Gemini Embedding 2 Reaches General Availability

Gemini CLI

Google announced the general availability of Gemini Embedding 2 via the Gemini API and Gemini Enterprise Agent Platform on April 22, 2026. The model β€” Google's first natively multimodal embedding model, previewed in March 2026 β€” can process text, images, video, audio, and PDF documents and map all modalities into a unified 3,072-dimensional vector space. The GA milestone moves the model from preview to production-ready status, enabling enterprises to commit to building search, retrieval, and classification applications that combine multiple data types in a single pipeline. Pricing is confirmed at $0.20 per million text input tokens, with the Batch API available at 50% off for offline workloads.


Gemini Embedding 2 Is Now Production-Ready

Google announced on April 22, 2026, that Gemini Embedding 2 has reached general availability β€” transitioning from the public preview launched in March 2026 to a stable, production-supported model available through the Gemini API and the Gemini Enterprise Agent Platform.

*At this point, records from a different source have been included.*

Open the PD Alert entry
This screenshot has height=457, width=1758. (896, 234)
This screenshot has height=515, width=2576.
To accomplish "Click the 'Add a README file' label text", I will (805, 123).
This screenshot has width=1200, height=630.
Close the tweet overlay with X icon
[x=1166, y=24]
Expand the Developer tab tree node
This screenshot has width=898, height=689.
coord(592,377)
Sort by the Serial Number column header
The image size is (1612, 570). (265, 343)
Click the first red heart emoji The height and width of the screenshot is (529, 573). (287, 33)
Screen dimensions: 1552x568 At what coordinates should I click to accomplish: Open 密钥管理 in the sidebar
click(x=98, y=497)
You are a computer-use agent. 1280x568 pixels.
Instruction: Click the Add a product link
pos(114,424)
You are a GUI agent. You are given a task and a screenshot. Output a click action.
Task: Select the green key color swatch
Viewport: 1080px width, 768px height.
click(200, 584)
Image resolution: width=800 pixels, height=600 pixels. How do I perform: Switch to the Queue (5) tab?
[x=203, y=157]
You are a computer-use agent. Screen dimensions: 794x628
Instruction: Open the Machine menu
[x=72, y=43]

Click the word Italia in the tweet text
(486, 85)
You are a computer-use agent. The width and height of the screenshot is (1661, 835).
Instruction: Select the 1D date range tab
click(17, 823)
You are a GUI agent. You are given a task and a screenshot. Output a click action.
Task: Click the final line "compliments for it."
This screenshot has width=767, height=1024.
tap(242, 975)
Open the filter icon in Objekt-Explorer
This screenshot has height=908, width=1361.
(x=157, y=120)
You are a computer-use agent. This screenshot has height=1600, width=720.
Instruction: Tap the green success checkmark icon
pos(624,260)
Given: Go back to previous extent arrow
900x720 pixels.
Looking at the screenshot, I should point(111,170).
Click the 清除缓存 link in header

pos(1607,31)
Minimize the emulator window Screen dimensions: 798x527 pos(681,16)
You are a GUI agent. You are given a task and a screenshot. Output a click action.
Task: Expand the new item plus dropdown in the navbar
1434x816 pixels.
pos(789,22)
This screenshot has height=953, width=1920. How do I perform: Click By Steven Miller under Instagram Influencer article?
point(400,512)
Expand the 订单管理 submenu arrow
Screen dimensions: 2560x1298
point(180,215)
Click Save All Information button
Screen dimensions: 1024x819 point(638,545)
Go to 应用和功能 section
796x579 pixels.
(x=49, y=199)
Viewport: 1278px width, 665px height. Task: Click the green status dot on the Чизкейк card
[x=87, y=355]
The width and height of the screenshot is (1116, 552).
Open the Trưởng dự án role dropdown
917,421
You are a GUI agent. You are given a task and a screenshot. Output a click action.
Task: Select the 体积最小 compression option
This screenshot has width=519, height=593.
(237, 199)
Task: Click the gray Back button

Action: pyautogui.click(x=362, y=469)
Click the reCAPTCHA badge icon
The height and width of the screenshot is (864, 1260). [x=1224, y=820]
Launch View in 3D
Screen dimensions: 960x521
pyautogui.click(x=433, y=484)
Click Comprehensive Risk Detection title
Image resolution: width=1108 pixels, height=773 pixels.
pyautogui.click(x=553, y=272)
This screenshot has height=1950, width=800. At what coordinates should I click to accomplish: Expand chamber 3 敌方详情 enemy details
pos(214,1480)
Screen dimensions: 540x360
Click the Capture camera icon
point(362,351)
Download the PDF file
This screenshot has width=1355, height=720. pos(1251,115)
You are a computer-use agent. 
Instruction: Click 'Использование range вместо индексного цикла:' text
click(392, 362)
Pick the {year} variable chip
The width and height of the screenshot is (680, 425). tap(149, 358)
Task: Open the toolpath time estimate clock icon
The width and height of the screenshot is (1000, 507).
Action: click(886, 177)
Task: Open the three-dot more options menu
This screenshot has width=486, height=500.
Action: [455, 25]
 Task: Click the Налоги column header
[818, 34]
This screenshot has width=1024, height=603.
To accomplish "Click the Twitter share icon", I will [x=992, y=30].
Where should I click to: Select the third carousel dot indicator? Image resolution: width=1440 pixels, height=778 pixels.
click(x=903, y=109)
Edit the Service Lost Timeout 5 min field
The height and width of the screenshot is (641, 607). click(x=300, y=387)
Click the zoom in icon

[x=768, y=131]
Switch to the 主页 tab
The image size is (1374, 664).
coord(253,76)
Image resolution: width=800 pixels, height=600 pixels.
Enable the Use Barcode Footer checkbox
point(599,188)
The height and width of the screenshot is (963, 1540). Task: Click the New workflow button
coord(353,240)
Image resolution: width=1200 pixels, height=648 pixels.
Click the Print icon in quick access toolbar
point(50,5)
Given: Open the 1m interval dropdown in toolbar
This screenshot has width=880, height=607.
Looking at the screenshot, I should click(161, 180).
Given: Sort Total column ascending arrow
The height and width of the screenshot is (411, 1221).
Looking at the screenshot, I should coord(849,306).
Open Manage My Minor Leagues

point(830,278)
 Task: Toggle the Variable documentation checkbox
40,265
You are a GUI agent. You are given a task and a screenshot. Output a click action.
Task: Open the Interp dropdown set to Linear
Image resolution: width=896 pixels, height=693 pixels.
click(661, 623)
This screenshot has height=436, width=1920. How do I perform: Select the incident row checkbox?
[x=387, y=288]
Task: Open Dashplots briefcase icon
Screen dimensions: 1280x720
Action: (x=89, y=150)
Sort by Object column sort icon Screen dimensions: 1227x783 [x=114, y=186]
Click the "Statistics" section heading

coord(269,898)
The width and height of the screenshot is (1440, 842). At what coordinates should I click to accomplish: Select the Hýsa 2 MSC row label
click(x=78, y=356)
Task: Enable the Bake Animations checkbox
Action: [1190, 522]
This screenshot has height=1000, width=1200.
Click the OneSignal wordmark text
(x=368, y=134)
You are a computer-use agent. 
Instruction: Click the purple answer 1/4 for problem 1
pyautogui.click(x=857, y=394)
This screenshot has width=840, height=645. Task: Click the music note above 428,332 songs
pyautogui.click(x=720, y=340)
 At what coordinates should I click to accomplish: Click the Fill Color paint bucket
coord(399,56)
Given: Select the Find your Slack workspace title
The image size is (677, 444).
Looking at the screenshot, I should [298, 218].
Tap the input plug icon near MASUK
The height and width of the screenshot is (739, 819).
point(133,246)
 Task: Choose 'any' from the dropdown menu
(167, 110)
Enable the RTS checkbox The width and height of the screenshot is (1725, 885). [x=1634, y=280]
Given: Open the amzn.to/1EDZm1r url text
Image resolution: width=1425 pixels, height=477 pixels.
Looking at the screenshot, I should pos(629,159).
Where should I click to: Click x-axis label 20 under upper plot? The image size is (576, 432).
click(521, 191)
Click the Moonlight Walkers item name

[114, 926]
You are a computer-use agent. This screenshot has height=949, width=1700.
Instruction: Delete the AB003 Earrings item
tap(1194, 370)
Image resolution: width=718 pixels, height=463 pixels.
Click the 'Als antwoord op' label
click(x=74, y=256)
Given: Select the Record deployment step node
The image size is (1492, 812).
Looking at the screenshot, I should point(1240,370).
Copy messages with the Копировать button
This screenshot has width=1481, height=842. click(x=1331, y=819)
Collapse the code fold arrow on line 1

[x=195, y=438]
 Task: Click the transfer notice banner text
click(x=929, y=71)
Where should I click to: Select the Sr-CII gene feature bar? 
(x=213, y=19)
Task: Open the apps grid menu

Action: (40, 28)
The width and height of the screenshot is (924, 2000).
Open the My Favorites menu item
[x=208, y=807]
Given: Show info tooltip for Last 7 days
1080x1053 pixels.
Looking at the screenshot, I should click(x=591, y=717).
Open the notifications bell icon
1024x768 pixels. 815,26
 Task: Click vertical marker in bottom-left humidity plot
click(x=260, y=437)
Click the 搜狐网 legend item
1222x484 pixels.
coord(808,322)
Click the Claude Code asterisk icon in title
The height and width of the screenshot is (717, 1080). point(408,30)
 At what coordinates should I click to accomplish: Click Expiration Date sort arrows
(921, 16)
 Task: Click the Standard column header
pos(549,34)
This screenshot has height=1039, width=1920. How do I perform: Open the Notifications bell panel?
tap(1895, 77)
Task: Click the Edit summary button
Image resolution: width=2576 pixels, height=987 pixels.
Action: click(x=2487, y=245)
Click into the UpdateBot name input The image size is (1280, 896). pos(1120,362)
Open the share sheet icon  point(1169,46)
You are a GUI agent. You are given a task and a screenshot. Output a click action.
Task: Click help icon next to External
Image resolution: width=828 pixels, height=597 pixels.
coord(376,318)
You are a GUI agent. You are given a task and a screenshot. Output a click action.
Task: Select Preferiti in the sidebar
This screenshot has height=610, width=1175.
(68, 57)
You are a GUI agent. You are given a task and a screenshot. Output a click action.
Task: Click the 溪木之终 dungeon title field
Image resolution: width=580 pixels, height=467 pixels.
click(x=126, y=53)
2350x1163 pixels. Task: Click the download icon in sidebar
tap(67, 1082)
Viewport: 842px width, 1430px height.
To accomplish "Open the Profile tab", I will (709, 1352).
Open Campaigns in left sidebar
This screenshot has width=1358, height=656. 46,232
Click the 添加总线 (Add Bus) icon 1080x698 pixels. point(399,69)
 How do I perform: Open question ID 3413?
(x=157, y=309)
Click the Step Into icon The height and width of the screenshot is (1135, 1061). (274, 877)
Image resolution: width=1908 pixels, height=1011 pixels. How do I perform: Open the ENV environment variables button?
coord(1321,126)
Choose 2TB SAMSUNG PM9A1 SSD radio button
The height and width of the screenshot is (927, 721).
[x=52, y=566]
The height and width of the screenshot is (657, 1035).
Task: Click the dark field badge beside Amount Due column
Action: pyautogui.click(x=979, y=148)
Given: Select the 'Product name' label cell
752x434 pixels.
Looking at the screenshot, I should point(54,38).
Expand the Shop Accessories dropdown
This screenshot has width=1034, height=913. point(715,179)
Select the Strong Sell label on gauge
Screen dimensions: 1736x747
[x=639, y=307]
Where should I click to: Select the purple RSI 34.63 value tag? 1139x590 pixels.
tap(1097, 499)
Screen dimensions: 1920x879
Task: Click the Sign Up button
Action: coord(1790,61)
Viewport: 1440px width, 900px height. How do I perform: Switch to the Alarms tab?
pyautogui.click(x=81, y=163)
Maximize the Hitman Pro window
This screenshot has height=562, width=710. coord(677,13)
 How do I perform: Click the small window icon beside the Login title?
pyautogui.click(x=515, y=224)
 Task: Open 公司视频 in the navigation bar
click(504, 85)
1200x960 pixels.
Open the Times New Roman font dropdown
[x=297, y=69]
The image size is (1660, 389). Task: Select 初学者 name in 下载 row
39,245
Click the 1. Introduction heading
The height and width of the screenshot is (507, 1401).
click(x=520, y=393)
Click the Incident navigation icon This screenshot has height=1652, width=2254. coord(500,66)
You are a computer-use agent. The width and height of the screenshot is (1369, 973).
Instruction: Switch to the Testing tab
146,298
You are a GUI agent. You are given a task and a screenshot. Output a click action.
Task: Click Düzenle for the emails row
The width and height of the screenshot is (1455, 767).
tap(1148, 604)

What Is Gemini Embedding 2?

Gemini Embedding 2 (gemini-embedding-2) is Google's first natively multimodal embedding model. Unlike traditional embedding models that handle only text, Gemini Embedding 2 accepts text, images, video, audio, and PDF documents as input and maps all modalities into a single unified numerical vector space. This means developers can run cross-modal semantic searches β€” for example, finding images that are conceptually similar to a text query, or ranking video clips against a written description β€” without building separate embedding pipelines for each modality.

Model Specifications

The model produces 3,072-dimensional embeddings by default, with flexible Matryoshka Representation Learning (MRL) dimensions available at 768, 1,536, and 3,072 β€” allowing developers to trade off storage cost against retrieval accuracy. Automatic normalization is handled by the model for non-default dimensions, eliminating the manual normalization step that older embedding models required.

Input limits per request:

  • Text: up to 8,192 tokens
  • Images: up to 6 per request
  • Audio: up to 180 seconds
  • Video: up to 120 seconds
  • PDFs: up to 6 pages

The model supports over 100 languages for text inputs.

Pricing

Standard API pricing is $0.20 per 1 million text input tokens and $0.012 per image. The Batch API is available at 50% of standard pricing β€” $0.10 per million text tokens β€” for workloads that do not require real-time responses, making large-scale offline indexing pipelines significantly more accessible.

From Preview to Production

During the preview phase, developers built prototypes ranging from advanced e-commerce discovery engines that match product images to natural-language queries, to video analysis tools that index content across modalities. The GA release provides the stability and service-level commitments required to move those projects into production. Applications using the preview model ID (gemini-embedding-2-preview) should migrate to gemini-embedding-2 to use the GA version.

Relevance for Gemini CLI and API Users

Gemini Embedding 2 GA is directly relevant for developers who build RAG pipelines, semantic search systems, or agent memory backends powered by Gemini. The GA milestone removes the uncertainty of preview-phase pricing and behavior changes, making it safe to commit engineering resources to production deployments that incorporate multimodal retrieval.